_Problem statement:_ Retype, word for word, each line between the lines holding "You are a GUI" and "The height and width of the screenshot is (1290, 1089).", inclusive, and leave the rest of the data alone.

_Input material:_
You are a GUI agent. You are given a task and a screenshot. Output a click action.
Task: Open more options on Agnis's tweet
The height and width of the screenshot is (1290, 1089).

==

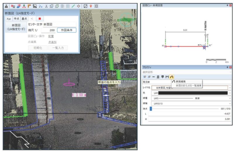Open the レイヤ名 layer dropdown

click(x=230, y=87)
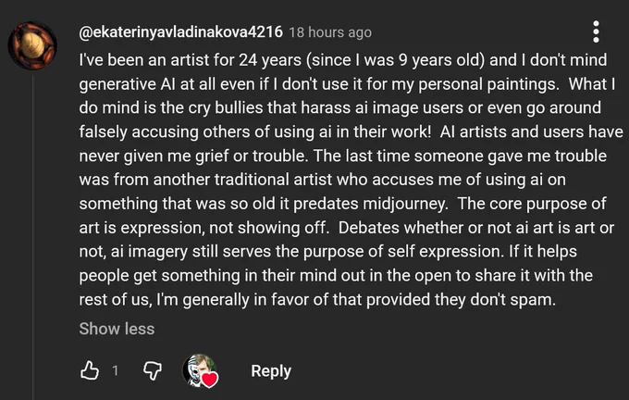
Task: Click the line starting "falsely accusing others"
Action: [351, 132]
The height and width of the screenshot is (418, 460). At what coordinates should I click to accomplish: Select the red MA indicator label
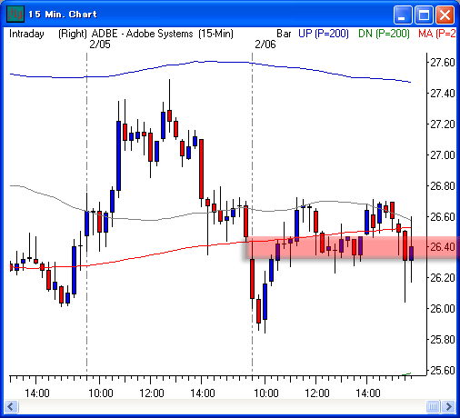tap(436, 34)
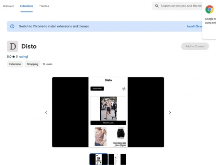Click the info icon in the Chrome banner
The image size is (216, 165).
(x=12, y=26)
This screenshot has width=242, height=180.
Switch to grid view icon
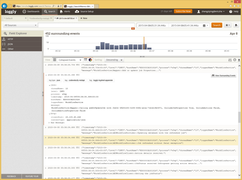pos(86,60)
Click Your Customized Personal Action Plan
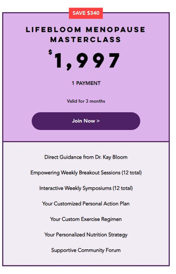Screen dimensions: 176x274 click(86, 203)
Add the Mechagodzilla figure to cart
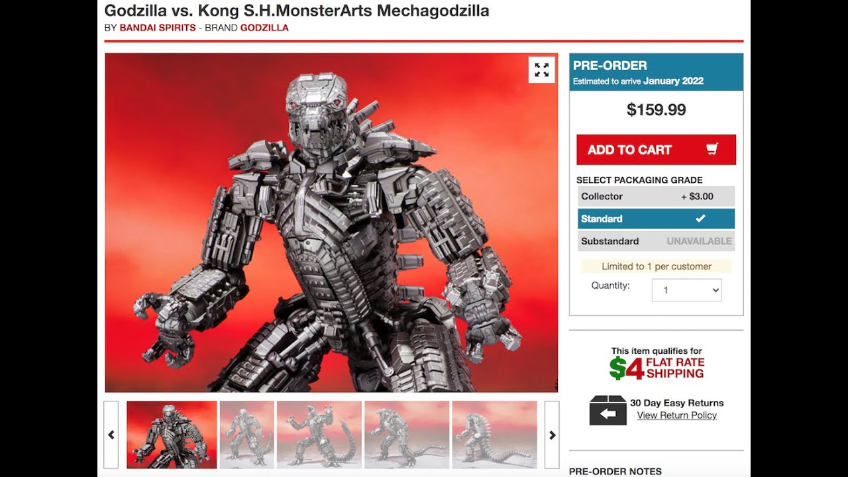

_Completed task:_
You are a GUI agent. You are given a task and a screenshot. Output a click action.
Task: Open more options on Agnis's tweet
The height and width of the screenshot is (1290, 1089).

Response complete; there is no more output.